Update schematics for example value-based and policy-gradient RL
algorithms. Shaded diamond nodes denote observable variables, unshaded circular
nodes denote latent variables that are internal to the RL agent, and arrows
denote dependencies. For simplicity, in these algorithms we do not show the
environmental state, which would be an additional (potentially partially)
observable variable. A: in a value-based RL algorithm (such as the
Q-learning model presented here), actions
(a, chosen from a discrete set A) are a
product of the agent’s policy π, which in turn is
determined (dotted cyan arrow) by the learned action-values
(Q). The update rule for action-values (dashed green arrow)

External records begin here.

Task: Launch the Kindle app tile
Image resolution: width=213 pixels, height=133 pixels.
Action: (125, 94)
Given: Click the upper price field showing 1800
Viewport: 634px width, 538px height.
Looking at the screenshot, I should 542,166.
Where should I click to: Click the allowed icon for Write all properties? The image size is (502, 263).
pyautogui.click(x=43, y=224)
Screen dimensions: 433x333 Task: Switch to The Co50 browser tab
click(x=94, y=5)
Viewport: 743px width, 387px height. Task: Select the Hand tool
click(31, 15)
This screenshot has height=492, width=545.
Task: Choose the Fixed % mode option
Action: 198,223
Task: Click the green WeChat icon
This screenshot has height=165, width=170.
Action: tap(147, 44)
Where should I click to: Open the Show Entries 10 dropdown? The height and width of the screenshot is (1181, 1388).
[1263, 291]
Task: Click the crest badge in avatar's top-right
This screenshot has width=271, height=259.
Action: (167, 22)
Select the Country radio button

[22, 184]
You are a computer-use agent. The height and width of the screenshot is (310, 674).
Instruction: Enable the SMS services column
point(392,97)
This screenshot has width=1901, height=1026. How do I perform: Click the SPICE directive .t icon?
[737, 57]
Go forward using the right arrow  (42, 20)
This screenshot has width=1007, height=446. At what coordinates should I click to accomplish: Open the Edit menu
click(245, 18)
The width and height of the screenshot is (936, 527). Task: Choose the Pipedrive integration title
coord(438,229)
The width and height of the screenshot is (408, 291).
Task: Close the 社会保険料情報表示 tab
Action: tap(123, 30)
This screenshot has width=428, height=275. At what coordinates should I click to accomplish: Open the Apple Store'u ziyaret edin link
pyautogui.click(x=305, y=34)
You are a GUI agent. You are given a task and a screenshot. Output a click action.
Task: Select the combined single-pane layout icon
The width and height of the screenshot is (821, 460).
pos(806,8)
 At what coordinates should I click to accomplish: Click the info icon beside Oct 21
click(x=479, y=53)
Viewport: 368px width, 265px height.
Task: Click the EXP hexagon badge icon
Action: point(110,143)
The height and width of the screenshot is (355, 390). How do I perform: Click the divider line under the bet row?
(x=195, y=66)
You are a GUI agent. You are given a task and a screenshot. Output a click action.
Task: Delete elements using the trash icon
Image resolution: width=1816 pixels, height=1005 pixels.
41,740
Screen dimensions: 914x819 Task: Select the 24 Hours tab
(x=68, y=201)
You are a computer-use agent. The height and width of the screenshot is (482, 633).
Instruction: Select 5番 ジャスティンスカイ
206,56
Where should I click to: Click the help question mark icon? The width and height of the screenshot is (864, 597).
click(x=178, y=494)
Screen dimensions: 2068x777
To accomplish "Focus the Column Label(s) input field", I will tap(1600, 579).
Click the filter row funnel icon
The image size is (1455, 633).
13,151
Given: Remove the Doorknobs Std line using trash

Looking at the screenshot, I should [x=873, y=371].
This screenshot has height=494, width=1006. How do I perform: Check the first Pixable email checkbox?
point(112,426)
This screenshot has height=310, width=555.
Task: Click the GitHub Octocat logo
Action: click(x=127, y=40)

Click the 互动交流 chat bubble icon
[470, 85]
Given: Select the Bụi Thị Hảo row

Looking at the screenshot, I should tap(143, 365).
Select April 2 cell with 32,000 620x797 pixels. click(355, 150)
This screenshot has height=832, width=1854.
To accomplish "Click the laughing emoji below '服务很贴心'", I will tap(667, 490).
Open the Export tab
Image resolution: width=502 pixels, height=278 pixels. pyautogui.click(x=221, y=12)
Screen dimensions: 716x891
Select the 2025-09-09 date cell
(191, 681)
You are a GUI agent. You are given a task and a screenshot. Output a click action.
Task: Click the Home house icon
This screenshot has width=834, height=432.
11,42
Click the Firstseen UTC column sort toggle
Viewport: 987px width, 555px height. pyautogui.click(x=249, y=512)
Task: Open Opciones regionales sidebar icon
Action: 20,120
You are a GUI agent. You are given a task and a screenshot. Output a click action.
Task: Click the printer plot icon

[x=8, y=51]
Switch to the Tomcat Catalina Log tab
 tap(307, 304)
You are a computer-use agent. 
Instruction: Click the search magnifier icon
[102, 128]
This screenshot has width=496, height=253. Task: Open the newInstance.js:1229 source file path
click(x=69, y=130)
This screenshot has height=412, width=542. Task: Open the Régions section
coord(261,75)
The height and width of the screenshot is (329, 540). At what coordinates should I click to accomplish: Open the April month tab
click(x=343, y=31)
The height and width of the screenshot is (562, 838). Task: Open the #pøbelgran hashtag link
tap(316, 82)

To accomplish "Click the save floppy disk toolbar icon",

depends on the action-values and received reward (r) at the
previous timestep, and only indirectly on the policy. This algorithm has two
adjustable parameters: the learning rate α and the
softmax inverse temperature β. B: a
policy-gradient algorithm (such as the gradient-bandit algorithm presented here;
see [13]) selects actions according to a
parameterised policy
πθ, and updates
the parameters θ of this policy directly (dashed magenta
arrow; in the gradient-bandit algorithm, θ is a vector
of action preferences), without the intermediate step of learning action-values.
In the policy-gradient algorithm, by contrast with the value-based algorithm,
the size of the update to θ depends more directly on the
current policy, since the size of the update to each action preference is scaled
by the probability of that action under the policy.